■ WORK TO COMPLETE
Lay out every line of the records below as a Markdown table with two columns, Row and Line. Number each row and leave out blank lines.

Records of locating words and elements
<<<<
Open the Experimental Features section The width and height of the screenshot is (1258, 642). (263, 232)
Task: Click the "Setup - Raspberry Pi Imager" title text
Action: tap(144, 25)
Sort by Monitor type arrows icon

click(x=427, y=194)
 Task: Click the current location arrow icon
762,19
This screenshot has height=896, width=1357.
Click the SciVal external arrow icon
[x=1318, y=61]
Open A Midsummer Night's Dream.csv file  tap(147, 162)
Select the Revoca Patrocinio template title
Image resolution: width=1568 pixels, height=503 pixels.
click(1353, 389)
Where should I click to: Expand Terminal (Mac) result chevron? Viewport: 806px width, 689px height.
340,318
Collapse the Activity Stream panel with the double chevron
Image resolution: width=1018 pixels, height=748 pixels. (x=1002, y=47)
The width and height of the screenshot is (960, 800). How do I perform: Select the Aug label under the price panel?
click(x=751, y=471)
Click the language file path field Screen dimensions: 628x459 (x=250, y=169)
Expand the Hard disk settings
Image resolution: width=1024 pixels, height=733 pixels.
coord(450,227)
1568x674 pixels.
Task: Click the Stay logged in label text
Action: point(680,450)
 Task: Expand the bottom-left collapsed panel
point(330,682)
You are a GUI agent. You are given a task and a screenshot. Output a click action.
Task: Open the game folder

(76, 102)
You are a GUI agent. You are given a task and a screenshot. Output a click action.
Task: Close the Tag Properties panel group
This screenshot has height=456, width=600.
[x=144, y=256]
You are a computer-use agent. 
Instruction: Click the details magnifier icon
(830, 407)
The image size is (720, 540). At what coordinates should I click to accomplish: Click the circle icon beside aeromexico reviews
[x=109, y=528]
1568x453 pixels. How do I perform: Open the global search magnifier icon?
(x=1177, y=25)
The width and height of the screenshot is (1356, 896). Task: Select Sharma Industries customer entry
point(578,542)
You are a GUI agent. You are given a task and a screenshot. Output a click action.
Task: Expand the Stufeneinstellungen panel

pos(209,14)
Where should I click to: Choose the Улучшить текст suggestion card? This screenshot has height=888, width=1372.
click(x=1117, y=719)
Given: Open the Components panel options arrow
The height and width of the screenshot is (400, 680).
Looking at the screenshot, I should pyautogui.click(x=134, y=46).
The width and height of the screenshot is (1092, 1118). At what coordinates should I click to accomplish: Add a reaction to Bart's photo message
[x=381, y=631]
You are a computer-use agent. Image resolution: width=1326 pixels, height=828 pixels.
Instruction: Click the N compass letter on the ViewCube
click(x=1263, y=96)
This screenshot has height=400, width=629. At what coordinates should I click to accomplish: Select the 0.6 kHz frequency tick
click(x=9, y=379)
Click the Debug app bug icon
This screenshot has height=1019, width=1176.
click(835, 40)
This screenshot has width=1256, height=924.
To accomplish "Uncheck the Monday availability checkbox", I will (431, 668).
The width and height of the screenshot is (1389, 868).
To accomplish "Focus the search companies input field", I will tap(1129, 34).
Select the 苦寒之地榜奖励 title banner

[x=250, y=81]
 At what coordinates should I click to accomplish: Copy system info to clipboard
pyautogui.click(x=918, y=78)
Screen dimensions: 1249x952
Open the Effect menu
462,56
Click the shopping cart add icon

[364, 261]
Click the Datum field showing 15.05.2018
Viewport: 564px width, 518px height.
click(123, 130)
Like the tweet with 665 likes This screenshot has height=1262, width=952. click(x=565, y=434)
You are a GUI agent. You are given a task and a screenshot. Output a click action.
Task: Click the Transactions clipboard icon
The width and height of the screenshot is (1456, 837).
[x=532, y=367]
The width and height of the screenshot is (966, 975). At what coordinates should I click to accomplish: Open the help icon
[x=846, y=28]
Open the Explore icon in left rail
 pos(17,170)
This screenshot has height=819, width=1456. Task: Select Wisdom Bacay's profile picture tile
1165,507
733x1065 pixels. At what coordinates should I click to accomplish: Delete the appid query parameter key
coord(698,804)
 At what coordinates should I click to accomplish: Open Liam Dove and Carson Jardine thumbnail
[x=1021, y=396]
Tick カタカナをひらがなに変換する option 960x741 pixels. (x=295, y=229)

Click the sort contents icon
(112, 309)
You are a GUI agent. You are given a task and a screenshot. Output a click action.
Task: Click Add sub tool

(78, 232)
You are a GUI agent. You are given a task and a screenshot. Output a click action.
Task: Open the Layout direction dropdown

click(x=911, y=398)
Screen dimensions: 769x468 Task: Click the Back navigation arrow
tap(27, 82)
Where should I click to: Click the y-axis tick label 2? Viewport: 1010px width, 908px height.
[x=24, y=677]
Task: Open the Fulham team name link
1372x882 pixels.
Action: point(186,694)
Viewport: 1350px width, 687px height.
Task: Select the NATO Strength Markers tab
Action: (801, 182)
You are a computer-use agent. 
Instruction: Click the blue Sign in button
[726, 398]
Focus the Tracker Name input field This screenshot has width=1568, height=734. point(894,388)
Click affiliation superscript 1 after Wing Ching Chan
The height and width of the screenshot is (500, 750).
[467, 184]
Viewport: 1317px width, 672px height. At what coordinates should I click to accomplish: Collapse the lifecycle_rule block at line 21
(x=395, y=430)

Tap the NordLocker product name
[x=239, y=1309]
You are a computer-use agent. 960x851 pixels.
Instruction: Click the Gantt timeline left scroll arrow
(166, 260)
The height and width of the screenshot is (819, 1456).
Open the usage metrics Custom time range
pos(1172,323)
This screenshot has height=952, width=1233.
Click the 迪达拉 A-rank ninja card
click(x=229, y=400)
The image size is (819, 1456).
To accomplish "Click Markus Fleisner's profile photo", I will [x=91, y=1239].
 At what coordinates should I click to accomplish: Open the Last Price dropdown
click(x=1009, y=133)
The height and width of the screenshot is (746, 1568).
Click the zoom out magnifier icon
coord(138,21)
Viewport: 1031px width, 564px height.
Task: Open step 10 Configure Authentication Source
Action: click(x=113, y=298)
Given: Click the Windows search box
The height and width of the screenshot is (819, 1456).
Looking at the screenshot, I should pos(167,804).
>>>>
■ REPLY TO THE TASK
| Row | Line |
|---|---|
| 1 | Open the Experimental Features section The width and height of the screenshot is (1258, 642). (263, 232) |
| 2 | Task: Click the "Setup - Raspberry Pi Imager" title text |
| 3 | Action: tap(144, 25) |
| 4 | Sort by Monitor type arrows icon |
| 5 | click(x=427, y=194) |
| 6 |  Task: Click the current location arrow icon |
| 7 | 762,19 |
| 8 | This screenshot has height=896, width=1357. |
| 9 | Click the SciVal external arrow icon |
| 10 | [x=1318, y=61] |
| 11 | Open A Midsummer Night's Dream.csv file  tap(147, 162) |
| 12 | Select the Revoca Patrocinio template title |
| 13 | Image resolution: width=1568 pixels, height=503 pixels. |
| 14 | click(1353, 389) |
| 15 | Where should I click to: Expand Terminal (Mac) result chevron? Viewport: 806px width, 689px height. |
| 16 | 340,318 |
| 17 | Collapse the Activity Stream panel with the double chevron |
| 18 | Image resolution: width=1018 pixels, height=748 pixels. (x=1002, y=47) |
| 19 | The width and height of the screenshot is (960, 800). How do I perform: Select the Aug label under the price panel? |
| 20 | click(x=751, y=471) |
| 21 | Click the language file path field Screen dimensions: 628x459 (x=250, y=169) |
| 22 | Expand the Hard disk settings |
| 23 | Image resolution: width=1024 pixels, height=733 pixels. |
| 24 | coord(450,227) |
| 25 | 1568x674 pixels. |
| 26 | Task: Click the Stay logged in label text |
| 27 | Action: point(680,450) |
| 28 |  Task: Expand the bottom-left collapsed panel |
| 29 | point(330,682) |
| 30 | You are a GUI agent. You are given a task and a screenshot. Output a click action. |
| 31 | Task: Open the game folder |
| 32 | (76, 102) |
| 33 | You are a GUI agent. You are given a task and a screenshot. Output a click action. |
| 34 | Task: Close the Tag Properties panel group |
| 35 | This screenshot has height=456, width=600. |
| 36 | [x=144, y=256] |
| 37 | You are a computer-use agent.  |
| 38 | Instruction: Click the details magnifier icon |
| 39 | (830, 407) |
| 40 | The image size is (720, 540). At what coordinates should I click to accomplish: Click the circle icon beside aeromexico reviews |
| 41 | [x=109, y=528] |
| 42 | 1568x453 pixels. How do I perform: Open the global search magnifier icon? |
| 43 | (x=1177, y=25) |
| 44 | The width and height of the screenshot is (1356, 896). Task: Select Sharma Industries customer entry |
| 45 | point(578,542) |
| 46 | You are a GUI agent. You are given a task and a screenshot. Output a click action. |
| 47 | Task: Expand the Stufeneinstellungen panel |
| 48 | pos(209,14) |
| 49 | Where should I click to: Choose the Улучшить текст suggestion card? This screenshot has height=888, width=1372. |
| 50 | click(x=1117, y=719) |
| 51 | Given: Open the Components panel options arrow |
| 52 | The height and width of the screenshot is (400, 680). |
| 53 | Looking at the screenshot, I should pyautogui.click(x=134, y=46). |
| 54 | The width and height of the screenshot is (1092, 1118). At what coordinates should I click to accomplish: Add a reaction to Bart's photo message |
| 55 | [x=381, y=631] |
| 56 | You are a computer-use agent. Image resolution: width=1326 pixels, height=828 pixels. |
| 57 | Instruction: Click the N compass letter on the ViewCube |
| 58 | click(x=1263, y=96) |
| 59 | This screenshot has height=400, width=629. At what coordinates should I click to accomplish: Select the 0.6 kHz frequency tick |
| 60 | click(x=9, y=379) |
| 61 | Click the Debug app bug icon |
| 62 | This screenshot has height=1019, width=1176. |
| 63 | click(835, 40) |
| 64 | This screenshot has width=1256, height=924. |
| 65 | To accomplish "Uncheck the Monday availability checkbox", I will (431, 668). |
| 66 | The width and height of the screenshot is (1389, 868). |
| 67 | To accomplish "Focus the search companies input field", I will tap(1129, 34). |
| 68 | Select the 苦寒之地榜奖励 title banner |
| 69 | [x=250, y=81] |
| 70 |  At what coordinates should I click to accomplish: Copy system info to clipboard |
| 71 | pyautogui.click(x=918, y=78) |
| 72 | Screen dimensions: 1249x952 |
| 73 | Open the Effect menu |
| 74 | 462,56 |
| 75 | Click the shopping cart add icon |
| 76 | [364, 261] |
| 77 | Click the Datum field showing 15.05.2018 |
| 78 | Viewport: 564px width, 518px height. |
| 79 | click(123, 130) |
| 80 | Like the tweet with 665 likes This screenshot has height=1262, width=952. click(x=565, y=434) |
| 81 | You are a GUI agent. You are given a task and a screenshot. Output a click action. |
| 82 | Task: Click the Transactions clipboard icon |
| 83 | The width and height of the screenshot is (1456, 837). |
| 84 | [x=532, y=367] |
| 85 | The width and height of the screenshot is (966, 975). At what coordinates should I click to accomplish: Open the help icon |
| 86 | [x=846, y=28] |
| 87 | Open the Explore icon in left rail |
| 88 |  pos(17,170) |
| 89 | This screenshot has height=819, width=1456. Task: Select Wisdom Bacay's profile picture tile |
| 90 | 1165,507 |
| 91 | 733x1065 pixels. At what coordinates should I click to accomplish: Delete the appid query parameter key |
| 92 | coord(698,804) |
| 93 |  At what coordinates should I click to accomplish: Open Liam Dove and Carson Jardine thumbnail |
| 94 | [x=1021, y=396] |
| 95 | Tick カタカナをひらがなに変換する option 960x741 pixels. (x=295, y=229) |
| 96 | Click the sort contents icon |
| 97 | (112, 309) |
| 98 | You are a GUI agent. You are given a task and a screenshot. Output a click action. |
| 99 | Task: Click Add sub tool |
| 100 | (78, 232) |
| 101 | You are a GUI agent. You are given a task and a screenshot. Output a click action. |
| 102 | Task: Open the Layout direction dropdown |
| 103 | click(x=911, y=398) |
| 104 | Screen dimensions: 769x468 Task: Click the Back navigation arrow |
| 105 | tap(27, 82) |
| 106 | Where should I click to: Click the y-axis tick label 2? Viewport: 1010px width, 908px height. |
| 107 | [x=24, y=677] |
| 108 | Task: Open the Fulham team name link |
| 109 | 1372x882 pixels. |
| 110 | Action: point(186,694) |
| 111 | Viewport: 1350px width, 687px height. |
| 112 | Task: Select the NATO Strength Markers tab |
| 113 | Action: (801, 182) |
| 114 | You are a computer-use agent.  |
| 115 | Instruction: Click the blue Sign in button |
| 116 | [726, 398] |
| 117 | Focus the Tracker Name input field This screenshot has width=1568, height=734. point(894,388) |
| 118 | Click affiliation superscript 1 after Wing Ching Chan |
| 119 | The height and width of the screenshot is (500, 750). |
| 120 | [467, 184] |
| 121 | Viewport: 1317px width, 672px height. At what coordinates should I click to accomplish: Collapse the lifecycle_rule block at line 21 |
| 122 | (x=395, y=430) |
| 123 | Tap the NordLocker product name |
| 124 | [x=239, y=1309] |
| 125 | You are a computer-use agent. 960x851 pixels. |
| 126 | Instruction: Click the Gantt timeline left scroll arrow |
| 127 | (166, 260) |
| 128 | The height and width of the screenshot is (819, 1456). |
| 129 | Open the usage metrics Custom time range |
| 130 | pos(1172,323) |
| 131 | This screenshot has height=952, width=1233. |
| 132 | Click the 迪达拉 A-rank ninja card |
| 133 | click(x=229, y=400) |
| 134 | The image size is (819, 1456). |
| 135 | To accomplish "Click Markus Fleisner's profile photo", I will [x=91, y=1239]. |
| 136 |  At what coordinates should I click to accomplish: Open the Last Price dropdown |
| 137 | click(x=1009, y=133) |
| 138 | The height and width of the screenshot is (746, 1568). |
| 139 | Click the zoom out magnifier icon |
| 140 | coord(138,21) |
| 141 | Viewport: 1031px width, 564px height. |
| 142 | Task: Open step 10 Configure Authentication Source |
| 143 | Action: click(x=113, y=298) |
| 144 | Given: Click the Windows search box |
| 145 | The height and width of the screenshot is (819, 1456). |
| 146 | Looking at the screenshot, I should pos(167,804). |